→ Prompt:
Starting at the line that contains "Screen dimensions: 532x413", return every line through the end of the data exactly, without pictures.
------ Recorded information
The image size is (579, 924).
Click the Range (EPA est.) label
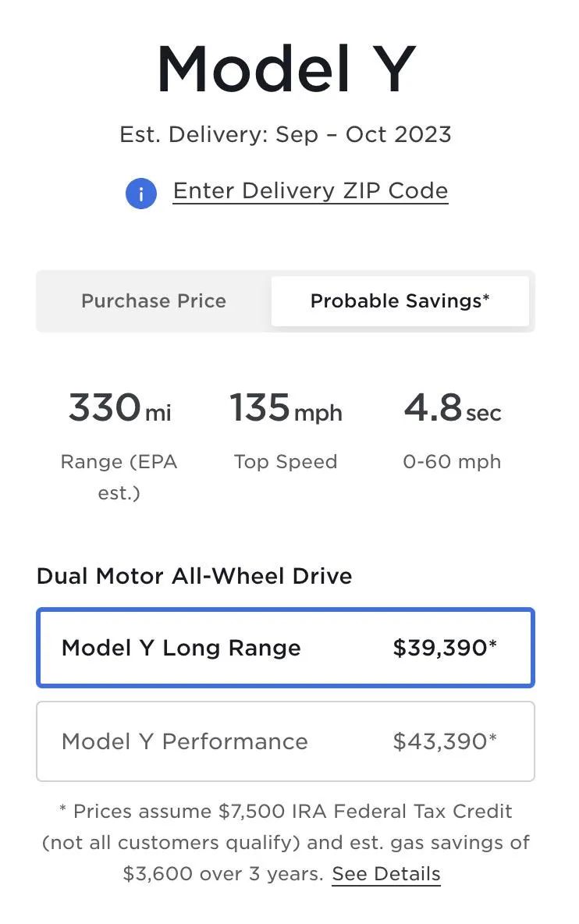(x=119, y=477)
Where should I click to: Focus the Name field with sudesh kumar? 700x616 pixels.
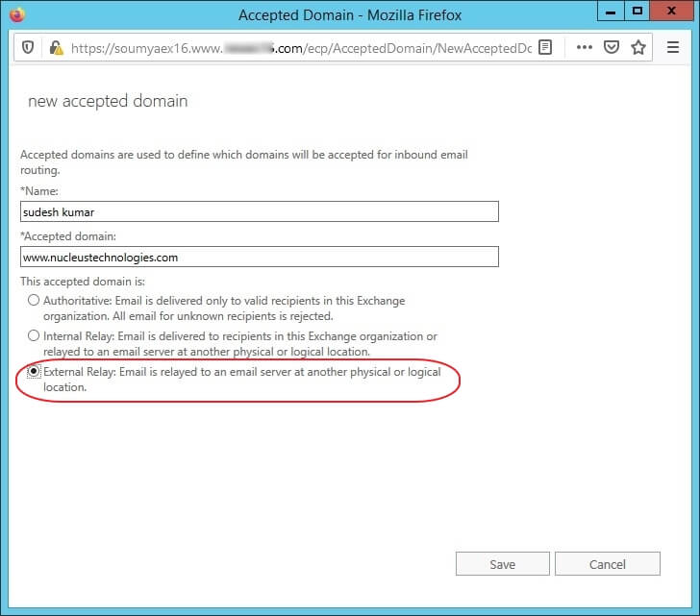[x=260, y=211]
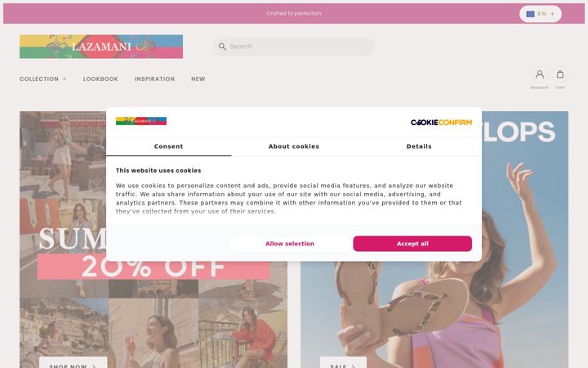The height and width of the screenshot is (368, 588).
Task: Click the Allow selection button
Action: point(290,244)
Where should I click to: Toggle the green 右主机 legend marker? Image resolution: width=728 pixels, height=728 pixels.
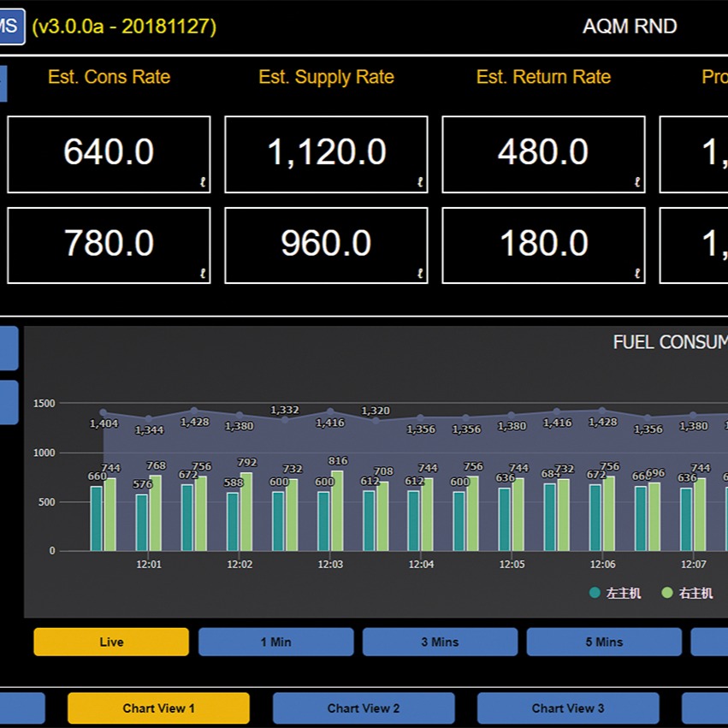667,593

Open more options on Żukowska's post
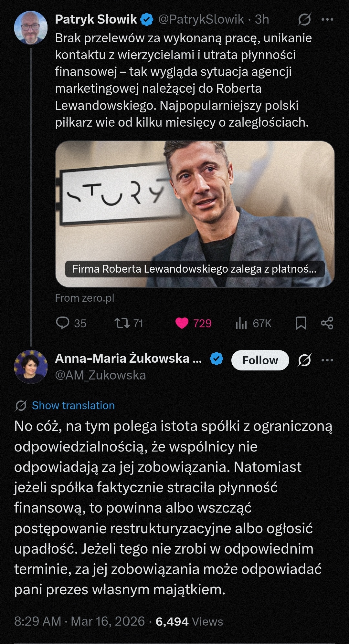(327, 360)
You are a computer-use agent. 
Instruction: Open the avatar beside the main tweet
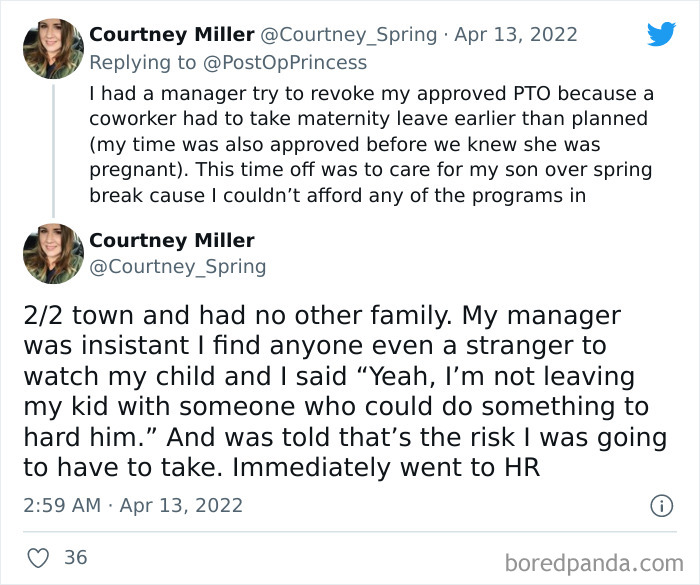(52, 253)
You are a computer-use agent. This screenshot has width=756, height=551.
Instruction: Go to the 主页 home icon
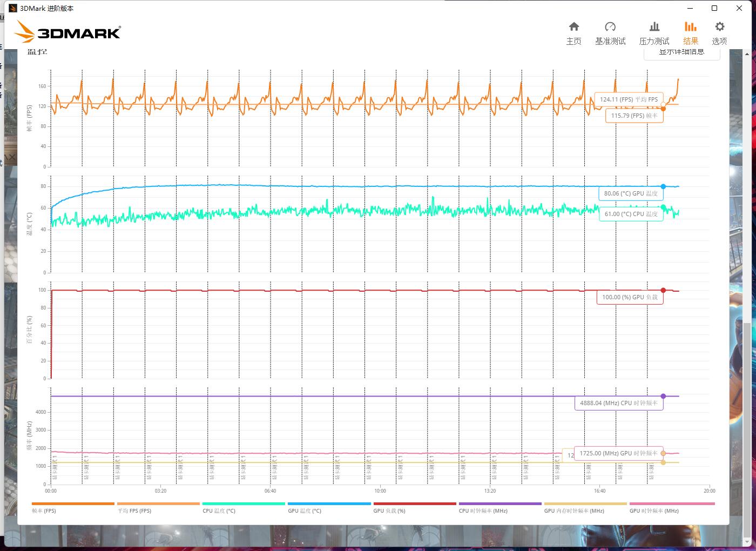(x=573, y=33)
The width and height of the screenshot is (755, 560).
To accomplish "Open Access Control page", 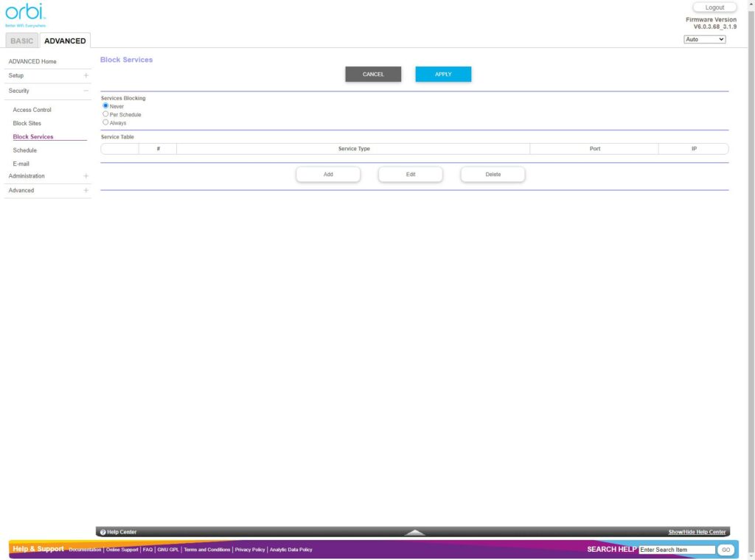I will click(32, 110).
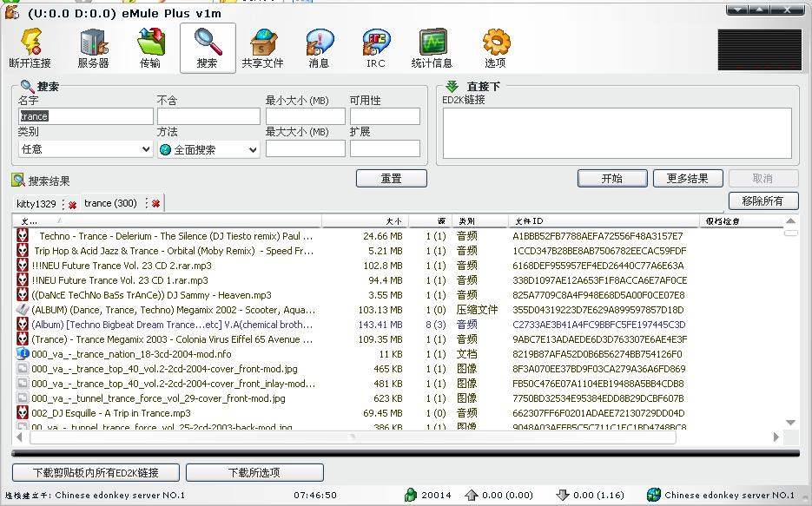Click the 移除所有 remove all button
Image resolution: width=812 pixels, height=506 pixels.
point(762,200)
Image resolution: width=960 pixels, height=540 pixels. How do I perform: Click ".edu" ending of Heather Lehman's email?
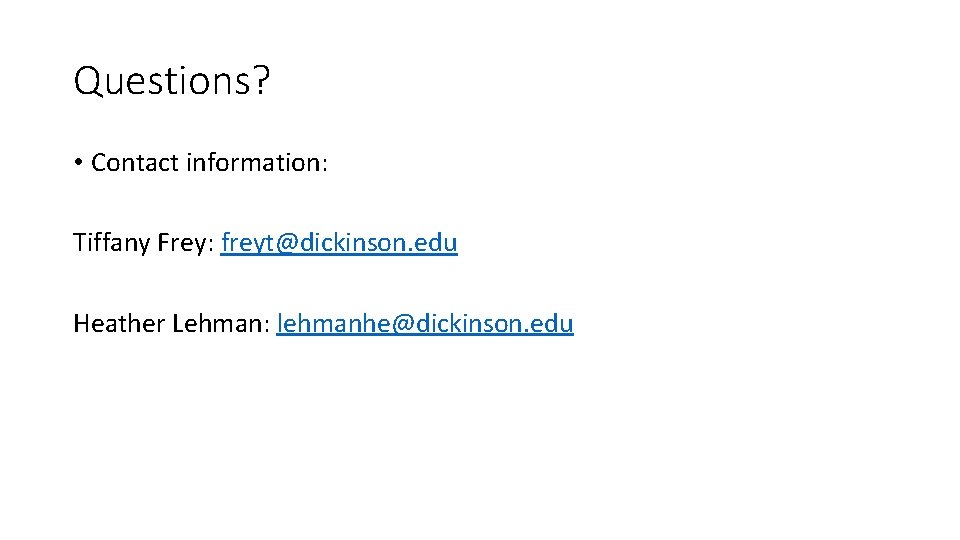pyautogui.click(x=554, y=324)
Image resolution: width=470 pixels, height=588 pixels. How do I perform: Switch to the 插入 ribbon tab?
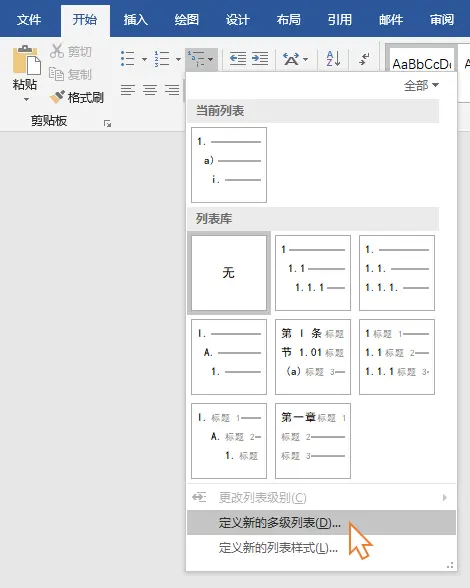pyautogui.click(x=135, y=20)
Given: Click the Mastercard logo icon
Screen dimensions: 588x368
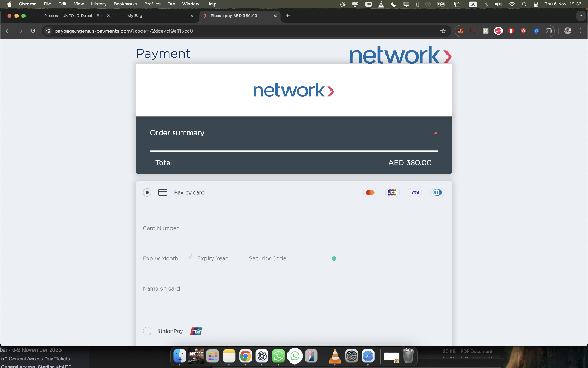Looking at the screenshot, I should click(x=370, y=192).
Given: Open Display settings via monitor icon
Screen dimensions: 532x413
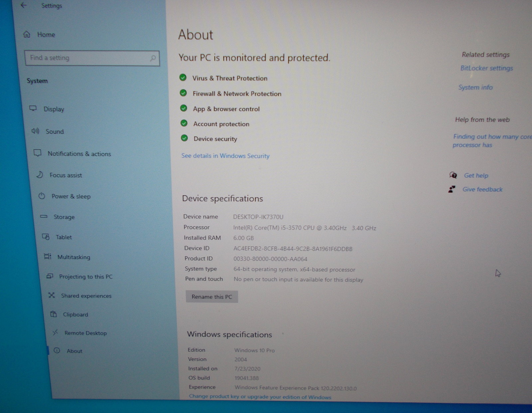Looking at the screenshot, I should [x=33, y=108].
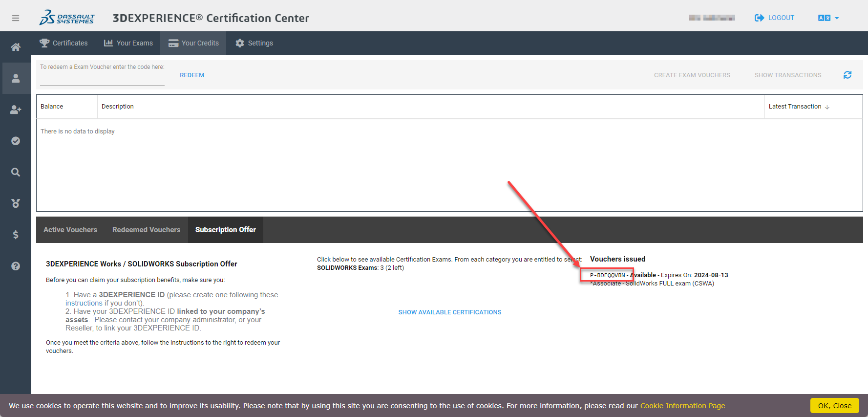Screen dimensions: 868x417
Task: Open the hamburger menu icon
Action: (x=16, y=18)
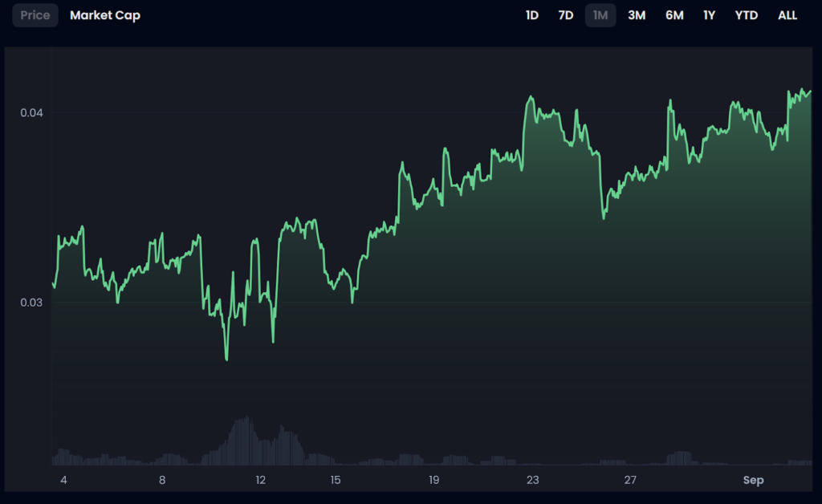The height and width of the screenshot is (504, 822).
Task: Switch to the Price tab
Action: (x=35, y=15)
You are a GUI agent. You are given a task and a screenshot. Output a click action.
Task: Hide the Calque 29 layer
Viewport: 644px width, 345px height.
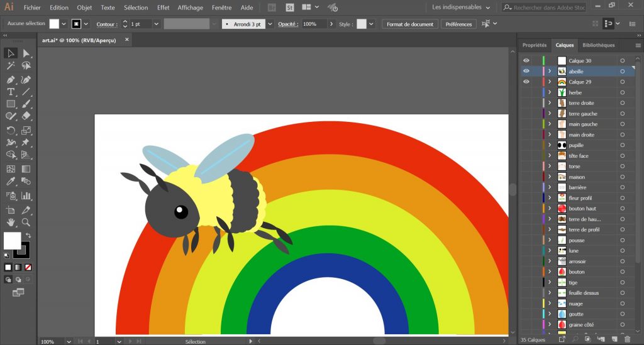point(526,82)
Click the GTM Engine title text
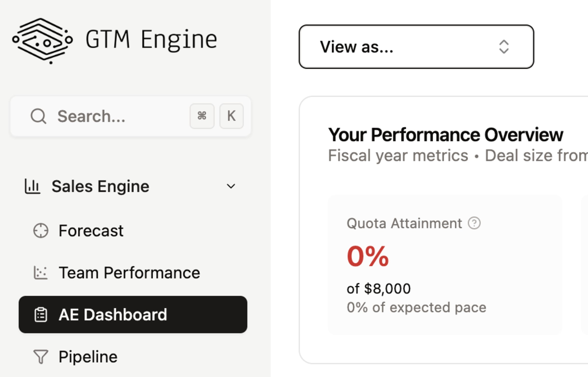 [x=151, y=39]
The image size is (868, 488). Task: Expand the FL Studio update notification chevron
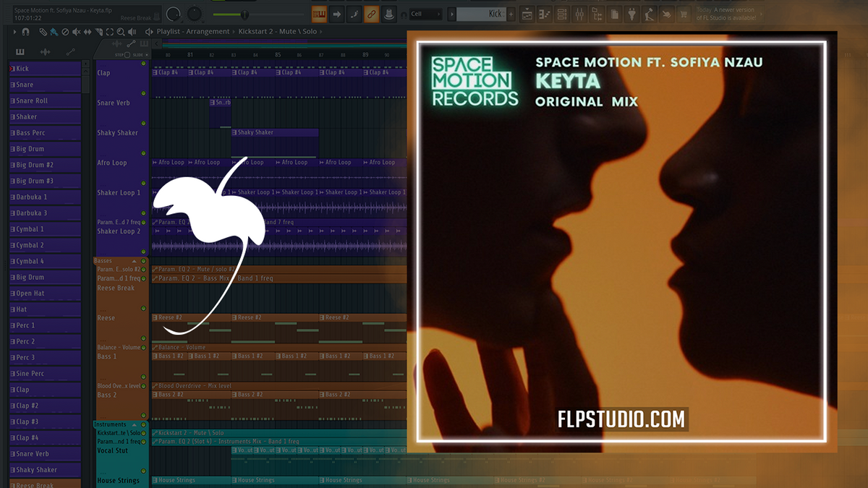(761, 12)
------------
→ Response to the task:
Screen dimensions: 532x413
Looking at the screenshot, I should [x=33, y=108].
Screen dimensions: 868x417
Task: Open the hamburger menu icon
Action: (x=16, y=18)
The height and width of the screenshot is (504, 822).
Task: Switch to the Price tab
Action: (x=35, y=15)
You are a GUI agent. You are given a task and a screenshot. Output a click action.
Task: Hide the Calque 29 layer
Viewport: 644px width, 345px height.
point(526,82)
Click the GTM Engine title text
 [x=151, y=39]
The image size is (868, 488). Task: Expand the FL Studio update notification chevron
(761, 12)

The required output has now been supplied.